----- EXCERPTED TEXT -----
2.4. Individual Extra Training Phase

After group training, the FTTA calculates the fitness of each agent. For each agent, the better fitness will be selected from the offspring and the parent. After that, the optimal agent is extra trained with the following formula:

$$X_i^{t+1}=X_i^t\times \left(1+\left(1-1/t\right)\times Gauss+1/t\times Cauchy\right)$$

(10)

where $Gauss$ and $Cauchy$ are random numbers obeying Gaussian and Cauchy distributions, respectively. After the three phases of training, all agents first perform a boundary condition judgment, and the portion that exceeds the boundary will be reset to the boundary value. Then the fitness calculation is performed to obtain the best agent until the stopping condition is satisfied and the optimal agent and optimal fitness are output.

3. Proposed IFTTA

In this section, three improved strategies included in the IFTTA are described in detail: the fitness distance-balanced collective training strategy, the non-monopoly extra training strategy, and the population restart strategy. Furthermore, the time complexity of the proposed IFTTA and FTTA are analyzed to ensure that the proposed improvement algorithm in this paper enhances the performance of the basic algorithm without significantly increasing the time complexity.

3.1. Fitness Distance-Balanced Collective Training Strategy (FTS)
----- SOURCE MATERIAL -----
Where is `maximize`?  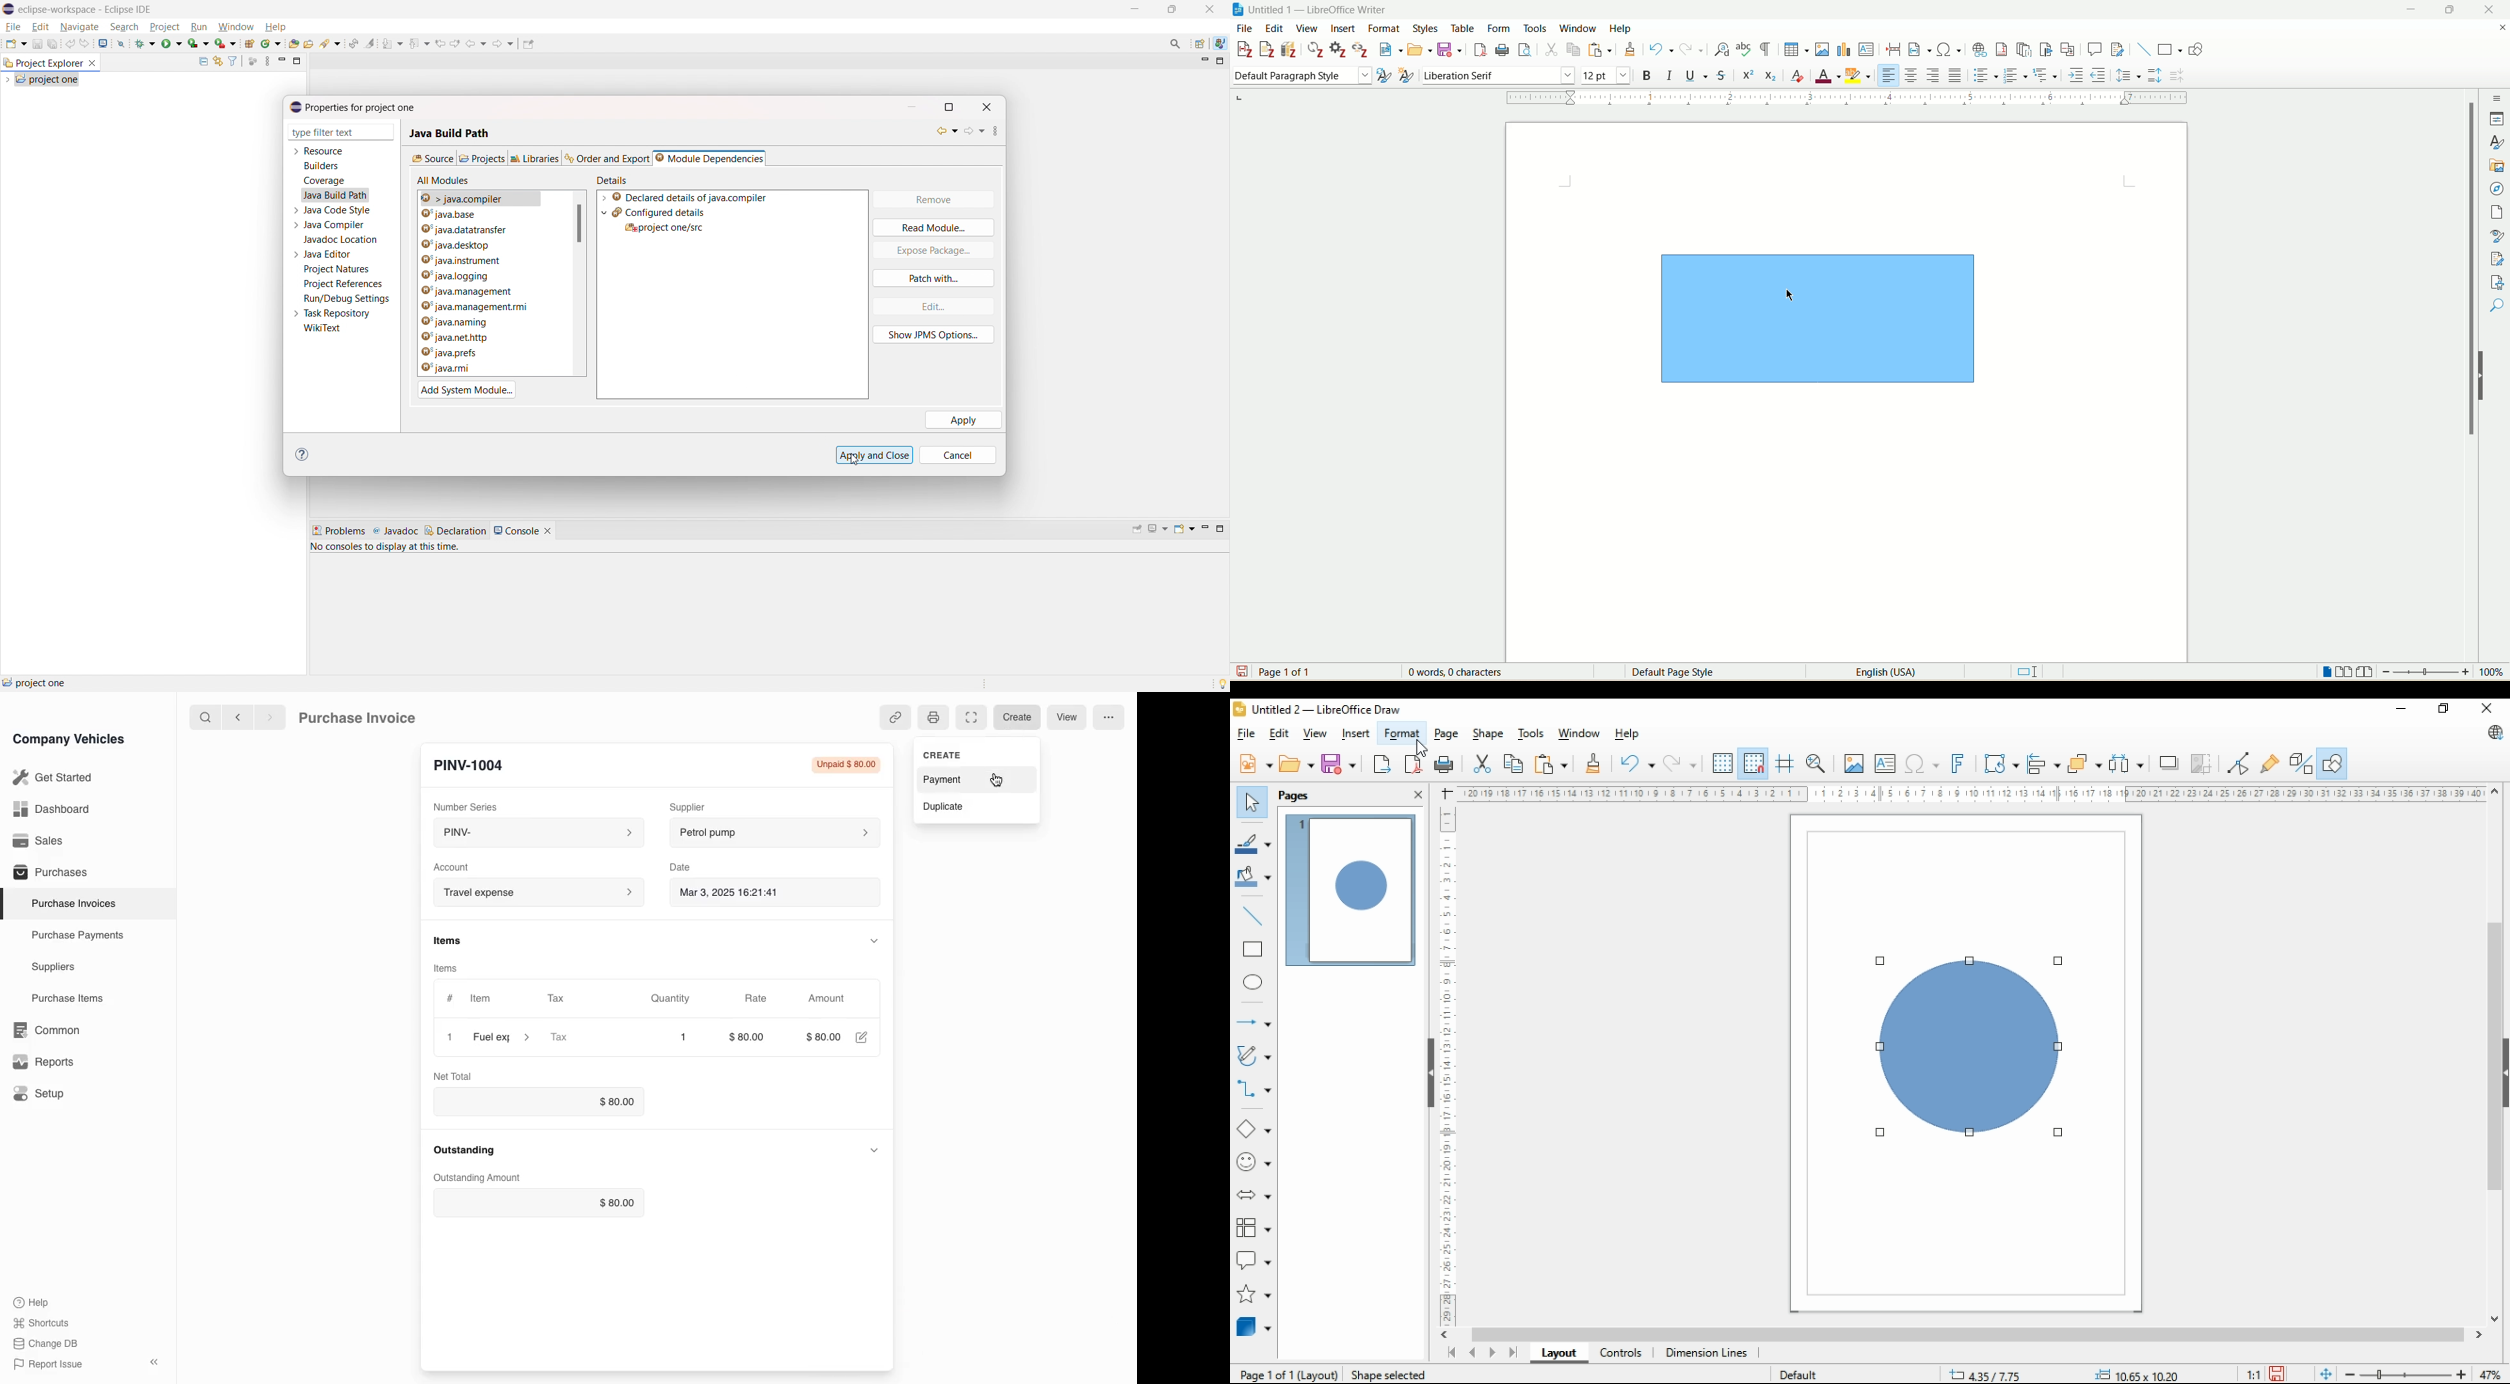 maximize is located at coordinates (955, 106).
-----
__STATED PROBLEM 1__
In the algorithm excerpt, recast the paragraph beginning "In this section, three improved strategies" as a short list that keeps its main facts.
__STATED PROBLEM 2__
Reproduce the passage of the algorithm excerpt that begins at the words "In this section, three" and stops after "the time complexity.".

__EXERCISE RESPONSE 1__
- The section describes three improved strategies in the IFTTA:
  - the fitness distance-balanced collective training strategy
  - the non-monopoly extra training strategy
  - the population restart strategy
- It analyzes the time complexity of the IFTTA and the FTTA to ensure that the improved algorithm performs better than the basic one without significantly increasing time complexity.

__EXERCISE RESPONSE 2__
In this section, three improved strategies included in the IFTTA are described in detail: the fitness distance-balanced collective training strategy, the non-monopoly extra training strategy, and the population restart strategy. Furthermore, the time complexity of the proposed IFTTA and FTTA are analyzed to ensure that the proposed improvement algorithm in this paper enhances the performance of the basic algorithm without significantly increasing the time complexity.